I would love to go for holidays in Tibet. I still have never been in Tibet. Thats really weird. "7 years in Tibet" with Brad Pitt was really good by the way. Ofcuz i dont plan to stay there for so long but couple of weeks would be nice, I believe there are couple of things that I still have to learn and discover about myself. Maybe i will find Shambala.
Something is changing in me. Somehow such things come to my mind what normally never happens and never happened before. It's funny, cute and in same time it might be ridicules or it might be beautiful. I don't know. But i really think alot about something when I never do. Maybe.........maybe i am in love? or maybe it's inspiration? If it's inspiration than why I did not think and feel like that before? it's not about feelings even, just couple of my wishes changed what I have never expected.
Today is going to be busy day.
I will be in London just few days but i am really looking forward.
Peace and Harmony to all
Saidah

Monday, April 27, 2009

Welcome to Wonderland


Hi folks. Welcome to my blog.

I was always bad with starting something and actually still I am. I really don't know how to start and how to write 'welcome note". "The first" is something what i never can do in a right way. I have so many thoughts in my head and so many different things, its really a mess. So I think it's better just to say "Welcome to Wonderland". Sometimes it's better to say less than to say too much..........but only sometimes.
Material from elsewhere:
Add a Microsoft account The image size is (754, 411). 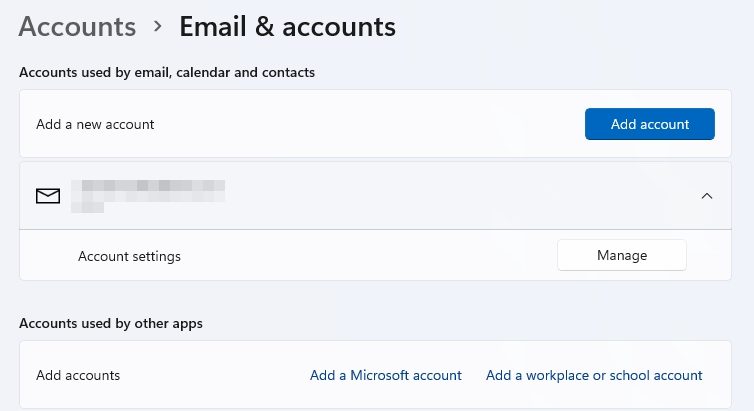click(386, 375)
Lots of people were telling me that i should write blogs and finally i deceided to share my "wonderland". So here we go. Speciallt for this I had to create email on gmail.com and it took me really long time to choose a name. It was even funny but i think it should be serious, I mean whenever u choose something for very long or long time you should be really serious about it and be confident in 100%. It's also midnight at the moment and I really have to go to sleep as tomm going to be busy.